La pandemia e Internet, è lui il vincitore assoluto?
La pandemia e Internet, è lui il vincitore assoluto? La pandemia ha confermato che la vita online è vita reale, in cui ci si incontra, si lavora, si impara. Guai però a dimenticare che la rete è in mano a un numero di soggetti pari alle dita di una mano
“Una roccia può sembrare solida, ma mettila sotto pressione e svilupperà linee di frattura invisibili. La pandemia ha fatto emergere le crepe della tecnologia, appena in tempo”.
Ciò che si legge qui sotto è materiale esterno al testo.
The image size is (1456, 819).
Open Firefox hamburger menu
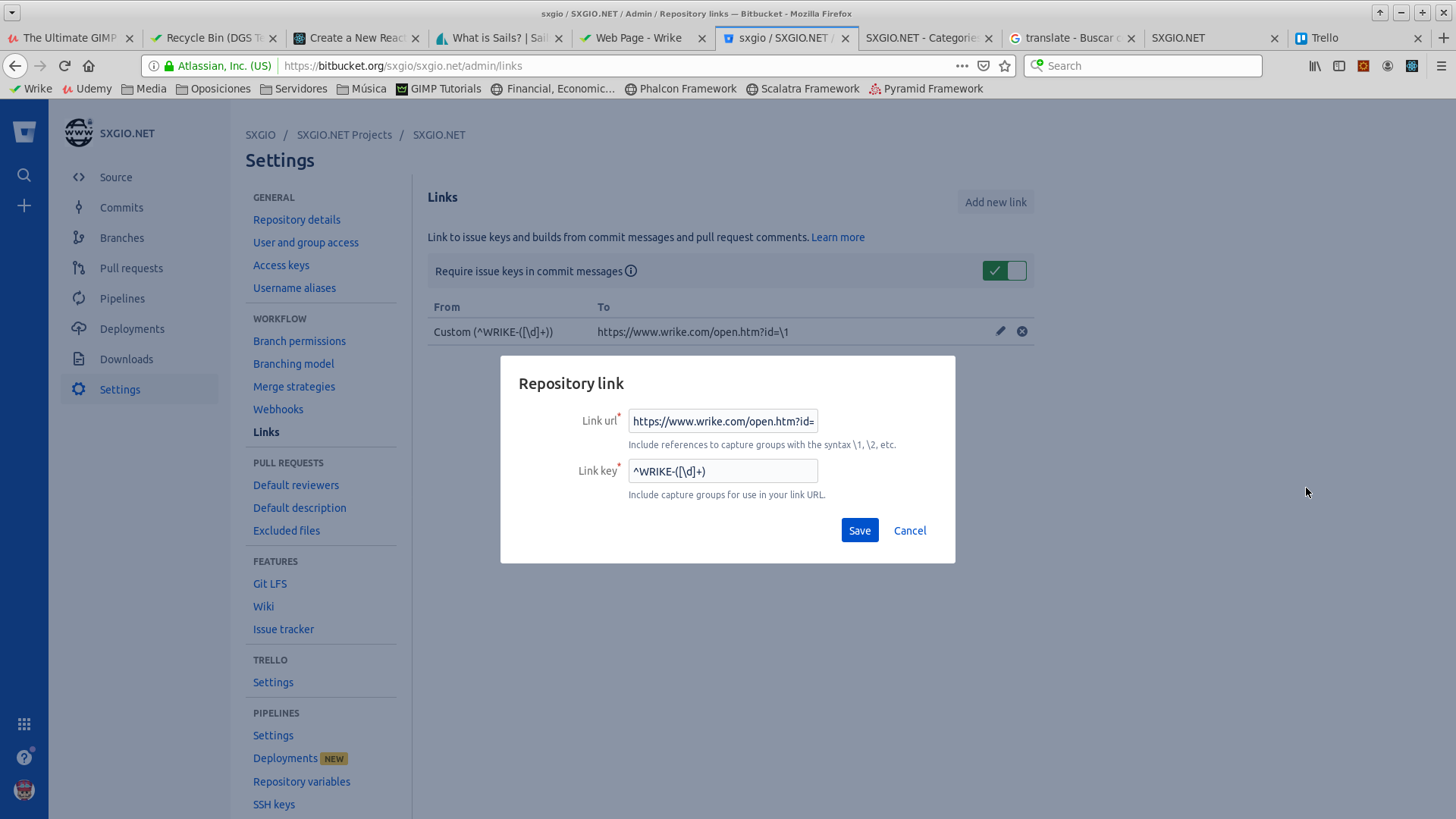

Mentre vediamo aprirsi la sospirata ultima fase della lotta al Covid-19, la vaccinazione di massa contro il virus, e la politica si accinge a stilare l’elenco delle priorità da finanziare coi miliardi che arriveranno dall’Europa, vale la pena prestare attenzione all’appello sopra riportato. Un grido di allarme che non viene dal blog di qualche anonimo pirata del web ma dalle pagine di Wired, la più nota rivista internazionale dedicata ai temi della cultura e dell’innovazione tecnologica.
A firmare il testo tra virgolette è Cory Doctorow, giornalista e scrittore canadese dedito soprattutto alle problematiche legate ai diritti digitali e alla sicurezza informatica. E a questi aspetti si riconducono le “crepe della tecnologia” che il virus avrebbe messo ancor più allo scoperto, ovvero la mancanza di trasparenza dei codici e degli algoritmi, un mercato privo di autentica concorrenza, il persistente divario digitale, la questione irrisolta della libertà di espressione sul web. Tutti problemi apertissimi, di cui finora – è la tesi dell’autore – ci siamo occupati troppo poco.
Internet, scrive Doctorow, “è il sistema nervoso del XXI secolo. È la nostra linfa vitale per l’istruzione, l’occupazione, la salute, la famiglia, l’impegno politico e civile, l’amore e la comunità. È ora di iniziare a comportarsi di conseguenza”. Non basta portare tecnologia nelle case, negli ospedali e nelle scuole, occorre farlo nel modo giusto.
Se ancora qualcuno era scettico, la pandemia ha confermato che la vita online è vita reale, in cui ci si incontra, si lavora, si impara. Tutto quello che è stato realizzato “a distanza” è difficile che venga archiviato, piuttosto affiancherà i canali tradizionali.
Guai però a dimenticare che la rete è in mano a un numero di soggetti pari alle dita di una mano, i cosiddetti giganti del web. Loro hanno anche la chiave dei nostri dati personali, dei conti bancari, delle cartelle cliniche.
Per questo, conclude Doctorow, “ora stiamo per vivere la breve pausa tra questa emergenza e quella successiva. Se siamo saggi, la useremo per costruire qualcosa di più forte, di più resiliente: un sistema nervoso digitale decentralizzato, diversificato, trasparente, progettato per essere supportato e gestito dai suoi utenti, ai margini. Qualsiasi cosa di meno sarà la nostra sventura, e una condanna per i nostri eredi”.